The weight-one Eisenstein series are another story...

(Edit: some "$s-1$"'s should have been "$s-k$"'s, but I was thinking about $k=1$... maybe repaired...)

Source Link
paul garrett
  • 23k
  • 3
  • 86
  • 125

(I took @LSpice's inquiry as encouragement to add some remarks to @GH from MO's good answer... But/and one of the issues that helped me overcome my skepticism about the utility of representation theory long ago was its clarification of exactly these issues about "Hecke summation", Maass-Shimura operators, and such. In particular, that it is not necessary to write out Fourier expansions using special functions, etc.)
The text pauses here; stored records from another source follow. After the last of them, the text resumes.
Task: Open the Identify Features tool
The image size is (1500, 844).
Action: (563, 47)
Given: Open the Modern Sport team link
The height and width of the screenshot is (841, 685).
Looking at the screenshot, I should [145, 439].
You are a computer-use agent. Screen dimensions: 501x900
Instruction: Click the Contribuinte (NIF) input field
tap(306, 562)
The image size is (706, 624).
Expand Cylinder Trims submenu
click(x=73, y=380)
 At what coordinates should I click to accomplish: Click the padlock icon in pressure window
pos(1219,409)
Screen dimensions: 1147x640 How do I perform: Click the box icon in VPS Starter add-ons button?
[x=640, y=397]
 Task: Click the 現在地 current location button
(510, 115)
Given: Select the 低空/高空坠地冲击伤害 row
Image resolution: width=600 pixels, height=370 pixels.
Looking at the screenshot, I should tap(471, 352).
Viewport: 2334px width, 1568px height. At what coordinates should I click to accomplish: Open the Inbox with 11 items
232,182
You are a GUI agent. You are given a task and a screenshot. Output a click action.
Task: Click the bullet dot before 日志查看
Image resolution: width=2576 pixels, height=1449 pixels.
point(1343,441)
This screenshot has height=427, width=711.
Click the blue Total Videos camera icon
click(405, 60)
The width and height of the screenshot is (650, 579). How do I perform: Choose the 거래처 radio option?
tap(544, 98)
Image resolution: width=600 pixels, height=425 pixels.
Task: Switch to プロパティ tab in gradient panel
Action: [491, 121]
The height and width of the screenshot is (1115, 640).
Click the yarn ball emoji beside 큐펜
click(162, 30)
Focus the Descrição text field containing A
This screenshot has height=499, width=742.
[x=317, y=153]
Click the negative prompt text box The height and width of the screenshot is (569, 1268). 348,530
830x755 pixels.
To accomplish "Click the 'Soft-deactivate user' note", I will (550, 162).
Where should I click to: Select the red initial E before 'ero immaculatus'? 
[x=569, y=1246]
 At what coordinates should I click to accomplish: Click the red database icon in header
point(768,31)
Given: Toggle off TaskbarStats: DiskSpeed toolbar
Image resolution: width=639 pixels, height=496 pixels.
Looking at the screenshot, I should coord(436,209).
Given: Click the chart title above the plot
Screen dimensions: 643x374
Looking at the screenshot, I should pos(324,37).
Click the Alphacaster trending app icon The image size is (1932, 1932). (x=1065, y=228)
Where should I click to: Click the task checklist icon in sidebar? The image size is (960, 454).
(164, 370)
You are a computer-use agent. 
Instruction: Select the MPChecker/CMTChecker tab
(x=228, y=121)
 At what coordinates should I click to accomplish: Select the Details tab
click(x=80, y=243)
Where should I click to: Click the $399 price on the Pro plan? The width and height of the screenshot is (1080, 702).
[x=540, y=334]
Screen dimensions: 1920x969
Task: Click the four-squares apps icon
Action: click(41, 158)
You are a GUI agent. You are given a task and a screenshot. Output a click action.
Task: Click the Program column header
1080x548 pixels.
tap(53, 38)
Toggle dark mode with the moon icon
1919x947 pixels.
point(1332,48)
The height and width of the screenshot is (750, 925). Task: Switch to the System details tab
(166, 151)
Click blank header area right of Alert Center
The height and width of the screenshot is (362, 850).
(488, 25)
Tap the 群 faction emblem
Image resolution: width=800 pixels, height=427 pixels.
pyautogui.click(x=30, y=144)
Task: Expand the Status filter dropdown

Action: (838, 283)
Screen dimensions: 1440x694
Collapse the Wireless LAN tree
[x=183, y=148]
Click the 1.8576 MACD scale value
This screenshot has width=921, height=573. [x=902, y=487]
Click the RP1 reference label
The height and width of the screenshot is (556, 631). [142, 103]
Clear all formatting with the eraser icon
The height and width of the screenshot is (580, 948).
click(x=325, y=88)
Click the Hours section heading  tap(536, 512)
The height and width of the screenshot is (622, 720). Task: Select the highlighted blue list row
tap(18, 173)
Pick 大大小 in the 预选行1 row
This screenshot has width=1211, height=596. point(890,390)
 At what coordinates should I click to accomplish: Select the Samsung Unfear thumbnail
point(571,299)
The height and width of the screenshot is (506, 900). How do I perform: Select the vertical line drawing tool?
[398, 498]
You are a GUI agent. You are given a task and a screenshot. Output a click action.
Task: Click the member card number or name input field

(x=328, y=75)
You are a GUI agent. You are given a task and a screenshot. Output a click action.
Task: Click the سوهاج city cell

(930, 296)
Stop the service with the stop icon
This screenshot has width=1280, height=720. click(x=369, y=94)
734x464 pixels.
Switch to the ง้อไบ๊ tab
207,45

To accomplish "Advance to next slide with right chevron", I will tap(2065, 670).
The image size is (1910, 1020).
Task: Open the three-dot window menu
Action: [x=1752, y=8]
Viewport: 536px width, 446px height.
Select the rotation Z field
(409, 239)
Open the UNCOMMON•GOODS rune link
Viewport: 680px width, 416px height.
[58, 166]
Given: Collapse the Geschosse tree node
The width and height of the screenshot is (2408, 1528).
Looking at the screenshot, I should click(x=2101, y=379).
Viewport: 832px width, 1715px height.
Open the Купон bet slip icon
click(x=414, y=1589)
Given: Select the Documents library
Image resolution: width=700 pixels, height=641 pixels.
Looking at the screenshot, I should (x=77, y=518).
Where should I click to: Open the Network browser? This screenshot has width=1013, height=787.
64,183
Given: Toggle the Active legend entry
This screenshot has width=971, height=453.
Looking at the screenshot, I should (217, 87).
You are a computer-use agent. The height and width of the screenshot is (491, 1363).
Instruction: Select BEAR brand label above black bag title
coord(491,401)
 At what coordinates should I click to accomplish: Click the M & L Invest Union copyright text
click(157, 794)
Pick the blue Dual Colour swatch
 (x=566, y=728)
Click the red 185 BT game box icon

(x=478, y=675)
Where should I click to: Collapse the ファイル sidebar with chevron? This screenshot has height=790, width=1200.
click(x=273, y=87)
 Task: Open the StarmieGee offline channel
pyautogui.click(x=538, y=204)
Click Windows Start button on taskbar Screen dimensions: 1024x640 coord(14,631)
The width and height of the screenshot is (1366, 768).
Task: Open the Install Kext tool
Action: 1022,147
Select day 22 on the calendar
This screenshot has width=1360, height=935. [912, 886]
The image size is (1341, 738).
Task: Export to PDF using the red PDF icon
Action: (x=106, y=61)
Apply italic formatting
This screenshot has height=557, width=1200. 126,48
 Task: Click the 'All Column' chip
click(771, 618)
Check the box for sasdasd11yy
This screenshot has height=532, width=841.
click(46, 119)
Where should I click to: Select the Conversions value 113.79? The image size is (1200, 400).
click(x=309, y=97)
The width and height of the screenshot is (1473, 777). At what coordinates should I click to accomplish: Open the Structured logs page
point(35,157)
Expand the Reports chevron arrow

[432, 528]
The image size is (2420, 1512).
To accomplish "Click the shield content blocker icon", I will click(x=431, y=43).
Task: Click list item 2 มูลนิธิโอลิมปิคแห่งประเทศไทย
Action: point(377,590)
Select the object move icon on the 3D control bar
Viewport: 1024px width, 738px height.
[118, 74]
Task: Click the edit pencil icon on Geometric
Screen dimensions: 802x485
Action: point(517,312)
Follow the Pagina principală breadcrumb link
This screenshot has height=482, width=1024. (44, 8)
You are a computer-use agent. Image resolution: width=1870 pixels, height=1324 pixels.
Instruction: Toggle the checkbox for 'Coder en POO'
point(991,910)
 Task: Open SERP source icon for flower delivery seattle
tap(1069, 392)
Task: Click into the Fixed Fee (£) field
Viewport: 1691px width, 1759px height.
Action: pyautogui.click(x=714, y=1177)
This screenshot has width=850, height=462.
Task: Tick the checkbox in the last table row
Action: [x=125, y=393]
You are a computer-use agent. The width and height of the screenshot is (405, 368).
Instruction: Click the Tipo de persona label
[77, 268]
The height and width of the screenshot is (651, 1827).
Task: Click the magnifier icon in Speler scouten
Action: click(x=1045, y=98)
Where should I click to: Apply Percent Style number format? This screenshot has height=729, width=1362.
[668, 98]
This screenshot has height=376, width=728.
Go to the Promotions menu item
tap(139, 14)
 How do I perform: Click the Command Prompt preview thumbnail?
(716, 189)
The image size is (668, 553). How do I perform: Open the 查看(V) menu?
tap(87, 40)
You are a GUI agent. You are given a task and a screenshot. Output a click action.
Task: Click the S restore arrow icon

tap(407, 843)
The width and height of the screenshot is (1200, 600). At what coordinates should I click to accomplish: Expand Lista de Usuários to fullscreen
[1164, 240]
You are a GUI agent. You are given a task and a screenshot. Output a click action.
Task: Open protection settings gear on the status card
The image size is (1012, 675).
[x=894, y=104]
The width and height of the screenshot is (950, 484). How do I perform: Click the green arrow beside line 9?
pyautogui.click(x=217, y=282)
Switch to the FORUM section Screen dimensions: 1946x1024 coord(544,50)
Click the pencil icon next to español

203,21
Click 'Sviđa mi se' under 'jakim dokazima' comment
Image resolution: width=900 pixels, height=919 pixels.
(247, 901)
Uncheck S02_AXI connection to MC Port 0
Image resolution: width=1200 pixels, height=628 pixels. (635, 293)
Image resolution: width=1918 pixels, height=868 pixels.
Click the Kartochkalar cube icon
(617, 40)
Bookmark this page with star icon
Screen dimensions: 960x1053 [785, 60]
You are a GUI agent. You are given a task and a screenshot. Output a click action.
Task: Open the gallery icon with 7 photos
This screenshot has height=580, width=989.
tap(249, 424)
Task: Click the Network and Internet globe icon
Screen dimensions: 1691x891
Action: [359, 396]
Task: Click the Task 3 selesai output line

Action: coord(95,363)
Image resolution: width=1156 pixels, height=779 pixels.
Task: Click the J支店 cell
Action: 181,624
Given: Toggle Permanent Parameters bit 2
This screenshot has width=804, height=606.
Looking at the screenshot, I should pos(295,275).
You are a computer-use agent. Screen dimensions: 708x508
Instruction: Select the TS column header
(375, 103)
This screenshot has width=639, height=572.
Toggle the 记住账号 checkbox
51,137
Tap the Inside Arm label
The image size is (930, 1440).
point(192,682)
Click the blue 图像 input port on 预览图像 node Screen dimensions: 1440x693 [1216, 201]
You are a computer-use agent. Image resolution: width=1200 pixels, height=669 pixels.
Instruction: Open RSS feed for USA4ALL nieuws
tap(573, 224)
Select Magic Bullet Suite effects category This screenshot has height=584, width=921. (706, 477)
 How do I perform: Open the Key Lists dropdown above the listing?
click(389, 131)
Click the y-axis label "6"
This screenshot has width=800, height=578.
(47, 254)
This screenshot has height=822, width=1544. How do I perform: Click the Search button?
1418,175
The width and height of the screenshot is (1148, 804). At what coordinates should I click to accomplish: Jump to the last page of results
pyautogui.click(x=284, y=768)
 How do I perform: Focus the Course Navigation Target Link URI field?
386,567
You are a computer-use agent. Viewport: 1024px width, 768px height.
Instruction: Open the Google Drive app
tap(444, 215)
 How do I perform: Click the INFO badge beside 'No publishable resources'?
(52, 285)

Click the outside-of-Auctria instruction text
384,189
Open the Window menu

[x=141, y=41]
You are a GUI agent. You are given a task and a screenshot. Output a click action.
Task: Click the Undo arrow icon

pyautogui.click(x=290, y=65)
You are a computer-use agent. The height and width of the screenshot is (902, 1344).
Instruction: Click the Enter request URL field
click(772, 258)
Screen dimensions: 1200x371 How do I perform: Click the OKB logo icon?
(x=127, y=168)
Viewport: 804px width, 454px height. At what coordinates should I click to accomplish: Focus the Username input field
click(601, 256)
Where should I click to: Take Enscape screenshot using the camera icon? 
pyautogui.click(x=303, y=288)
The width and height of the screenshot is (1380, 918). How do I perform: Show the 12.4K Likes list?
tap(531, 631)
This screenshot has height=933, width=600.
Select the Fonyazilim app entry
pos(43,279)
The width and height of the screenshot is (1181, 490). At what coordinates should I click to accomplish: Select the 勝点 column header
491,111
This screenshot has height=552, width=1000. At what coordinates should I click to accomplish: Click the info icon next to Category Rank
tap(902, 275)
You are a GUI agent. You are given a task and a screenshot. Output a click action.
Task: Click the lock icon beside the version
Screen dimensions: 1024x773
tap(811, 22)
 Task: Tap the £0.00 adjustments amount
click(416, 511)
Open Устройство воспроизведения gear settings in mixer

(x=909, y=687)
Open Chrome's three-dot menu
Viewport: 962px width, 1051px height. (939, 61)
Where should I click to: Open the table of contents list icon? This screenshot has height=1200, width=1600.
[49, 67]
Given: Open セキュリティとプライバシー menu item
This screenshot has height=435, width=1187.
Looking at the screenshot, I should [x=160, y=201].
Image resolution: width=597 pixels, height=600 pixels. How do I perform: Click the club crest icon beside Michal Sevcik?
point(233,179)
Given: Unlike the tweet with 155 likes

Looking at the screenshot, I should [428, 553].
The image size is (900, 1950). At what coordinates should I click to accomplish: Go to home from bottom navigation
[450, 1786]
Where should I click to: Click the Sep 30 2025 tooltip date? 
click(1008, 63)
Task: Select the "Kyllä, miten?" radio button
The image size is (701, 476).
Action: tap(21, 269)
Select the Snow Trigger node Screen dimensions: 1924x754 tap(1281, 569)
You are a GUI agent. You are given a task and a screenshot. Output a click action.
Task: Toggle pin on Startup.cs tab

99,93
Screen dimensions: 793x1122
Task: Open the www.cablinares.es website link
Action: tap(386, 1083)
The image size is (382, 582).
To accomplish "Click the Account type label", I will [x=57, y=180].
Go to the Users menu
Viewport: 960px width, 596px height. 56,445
First, as in the comments that helped @GH...'s answer get on track, in a typical (naive) indexing scheme, the $2k$-th holomorphic discrete series is not a subrepresentation of the $2k$-th principal series (also in a naive normalization), but just of the $k$-th. Also, there are choices about when-and-how to append/renormalize the $y^k$ to weight-$2k$ automorphic forms, to make them left $\Gamma$-invariant and right $K$-equivariant. Lots of chances to make a mess...

A more interesting issue than normalization is the fact that (the map...) formation of Eisenstein series (manifestly) does not commute with meromorphic continuation. Such a thing already occurs in looking at the spectral decomposition of the space of pseudo-Eisenstein series in terms of Eisenstein series.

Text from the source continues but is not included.